◆ Entries supplied

#####

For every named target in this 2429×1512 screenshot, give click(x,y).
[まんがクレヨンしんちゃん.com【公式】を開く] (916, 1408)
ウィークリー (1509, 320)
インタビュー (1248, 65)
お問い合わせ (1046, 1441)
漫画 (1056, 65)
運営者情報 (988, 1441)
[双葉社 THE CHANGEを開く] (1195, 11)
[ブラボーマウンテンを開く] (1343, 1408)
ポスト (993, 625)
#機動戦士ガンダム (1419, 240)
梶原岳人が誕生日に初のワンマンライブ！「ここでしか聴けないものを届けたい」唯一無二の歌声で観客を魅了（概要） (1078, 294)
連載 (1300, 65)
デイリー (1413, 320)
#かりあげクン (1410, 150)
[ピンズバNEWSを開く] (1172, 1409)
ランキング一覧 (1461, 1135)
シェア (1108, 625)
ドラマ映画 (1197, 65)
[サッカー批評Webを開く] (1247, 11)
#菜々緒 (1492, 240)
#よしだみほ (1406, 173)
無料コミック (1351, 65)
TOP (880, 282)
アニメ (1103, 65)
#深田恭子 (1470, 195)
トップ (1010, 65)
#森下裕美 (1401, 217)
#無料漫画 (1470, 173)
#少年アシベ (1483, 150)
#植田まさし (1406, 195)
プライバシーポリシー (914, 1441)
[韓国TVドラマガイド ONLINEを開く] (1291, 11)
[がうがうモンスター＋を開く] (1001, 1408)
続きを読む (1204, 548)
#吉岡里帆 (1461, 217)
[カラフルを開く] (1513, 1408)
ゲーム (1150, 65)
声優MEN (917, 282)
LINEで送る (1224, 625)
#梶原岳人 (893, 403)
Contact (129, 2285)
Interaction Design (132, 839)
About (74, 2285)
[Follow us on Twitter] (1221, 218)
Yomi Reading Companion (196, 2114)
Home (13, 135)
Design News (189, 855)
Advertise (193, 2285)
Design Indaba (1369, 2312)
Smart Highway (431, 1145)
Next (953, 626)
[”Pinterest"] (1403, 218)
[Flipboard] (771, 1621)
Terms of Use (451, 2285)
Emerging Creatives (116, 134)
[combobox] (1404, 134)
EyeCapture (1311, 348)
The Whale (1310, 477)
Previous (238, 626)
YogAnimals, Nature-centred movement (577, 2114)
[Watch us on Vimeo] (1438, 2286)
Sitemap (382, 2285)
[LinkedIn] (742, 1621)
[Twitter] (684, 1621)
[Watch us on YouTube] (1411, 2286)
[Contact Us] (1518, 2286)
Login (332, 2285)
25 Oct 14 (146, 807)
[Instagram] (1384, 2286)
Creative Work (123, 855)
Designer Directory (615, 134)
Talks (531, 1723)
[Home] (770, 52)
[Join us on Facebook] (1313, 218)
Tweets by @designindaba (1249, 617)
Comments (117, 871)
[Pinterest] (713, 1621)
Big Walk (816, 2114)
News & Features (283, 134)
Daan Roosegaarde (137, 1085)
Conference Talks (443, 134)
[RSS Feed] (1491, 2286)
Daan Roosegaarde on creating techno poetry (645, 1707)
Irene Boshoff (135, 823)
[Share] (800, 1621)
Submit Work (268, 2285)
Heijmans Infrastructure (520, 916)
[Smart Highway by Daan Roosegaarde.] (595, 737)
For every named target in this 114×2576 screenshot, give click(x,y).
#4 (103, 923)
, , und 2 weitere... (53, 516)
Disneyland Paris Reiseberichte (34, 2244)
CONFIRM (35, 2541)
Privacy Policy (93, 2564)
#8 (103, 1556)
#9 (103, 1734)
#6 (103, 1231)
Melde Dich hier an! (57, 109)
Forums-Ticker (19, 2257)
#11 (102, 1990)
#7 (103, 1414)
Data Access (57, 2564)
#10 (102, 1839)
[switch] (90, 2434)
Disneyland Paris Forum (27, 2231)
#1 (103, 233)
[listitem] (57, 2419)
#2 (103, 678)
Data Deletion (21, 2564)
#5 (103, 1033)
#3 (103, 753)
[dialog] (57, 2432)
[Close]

#####

◆ Required action
Output the material above, all of it, exactly.

◆ Solution to this exercise
For every named target in this 2429×1512 screenshot, give click(x,y).
[まんがクレヨンしんちゃん.com【公式】を開く] (916, 1408)
ウィークリー (1509, 320)
インタビュー (1248, 65)
お問い合わせ (1046, 1441)
漫画 (1056, 65)
運営者情報 (988, 1441)
[双葉社 THE CHANGEを開く] (1195, 11)
[ブラボーマウンテンを開く] (1343, 1408)
ポスト (993, 625)
#機動戦士ガンダム (1419, 240)
梶原岳人が誕生日に初のワンマンライブ！「ここでしか聴けないものを届けたい」唯一無二の歌声で観客を魅了（概要） (1078, 294)
連載 (1300, 65)
デイリー (1413, 320)
#かりあげクン (1410, 150)
[ピンズバNEWSを開く] (1172, 1409)
ランキング一覧 (1461, 1135)
シェア (1108, 625)
ドラマ映画 (1197, 65)
[サッカー批評Webを開く] (1247, 11)
#菜々緒 (1492, 240)
#よしだみほ (1406, 173)
無料コミック (1351, 65)
TOP (880, 282)
アニメ (1103, 65)
#深田恭子 (1470, 195)
トップ (1010, 65)
#森下裕美 (1401, 217)
#無料漫画 (1470, 173)
#少年アシベ (1483, 150)
#植田まさし (1406, 195)
プライバシーポリシー (914, 1441)
[韓国TVドラマガイド ONLINEを開く] (1291, 11)
[がうがうモンスター＋を開く] (1001, 1408)
続きを読む (1204, 548)
#吉岡里帆 (1461, 217)
[カラフルを開く] (1513, 1408)
ゲーム (1150, 65)
声優MEN (917, 282)
LINEで送る (1224, 625)
#梶原岳人 (893, 403)
Contact (129, 2285)
Interaction Design (132, 839)
About (74, 2285)
[Follow us on Twitter] (1221, 218)
Yomi Reading Companion (196, 2114)
Home (13, 135)
Design News (189, 855)
Advertise (193, 2285)
Design Indaba (1369, 2312)
Smart Highway (431, 1145)
Next (953, 626)
[”Pinterest"] (1403, 218)
[Flipboard] (771, 1621)
Terms of Use (451, 2285)
Emerging Creatives (116, 134)
[combobox] (1404, 134)
EyeCapture (1311, 348)
The Whale (1310, 477)
Previous (238, 626)
YogAnimals, Nature-centred movement (577, 2114)
[Watch us on Vimeo] (1438, 2286)
Sitemap (382, 2285)
[LinkedIn] (742, 1621)
[Twitter] (684, 1621)
[Watch us on YouTube] (1411, 2286)
[Contact Us] (1518, 2286)
Login (332, 2285)
25 Oct 14 (146, 807)
[Instagram] (1384, 2286)
Creative Work (123, 855)
Designer Directory (615, 134)
Talks (531, 1723)
[Home] (770, 52)
[Join us on Facebook] (1313, 218)
Tweets by @designindaba (1249, 617)
Comments (117, 871)
[Pinterest] (713, 1621)
Big Walk (816, 2114)
News & Features (283, 134)
Daan Roosegaarde (137, 1085)
Conference Talks (443, 134)
[RSS Feed] (1491, 2286)
Daan Roosegaarde on creating techno poetry (645, 1707)
Irene Boshoff (135, 823)
[Share] (800, 1621)
Submit Work (268, 2285)
Heijmans Infrastructure (520, 916)
[Smart Highway by Daan Roosegaarde.] (595, 737)
For every named target in this 114×2576 screenshot, give click(x,y).
#4 (103, 923)
, , und 2 weitere... (53, 516)
Disneyland Paris Reiseberichte (34, 2244)
CONFIRM (35, 2541)
Privacy Policy (93, 2564)
#8 (103, 1556)
#9 (103, 1734)
#6 (103, 1231)
Melde Dich hier an! (57, 109)
Forums-Ticker (19, 2257)
#11 (102, 1990)
#7 (103, 1414)
Data Access (57, 2564)
#10 (102, 1839)
[switch] (90, 2434)
Disneyland Paris Forum (27, 2231)
#1 (103, 233)
[listitem] (57, 2419)
#2 (103, 678)
Data Deletion (21, 2564)
#5 (103, 1033)
#3 (103, 753)
[dialog] (57, 2432)
[Close]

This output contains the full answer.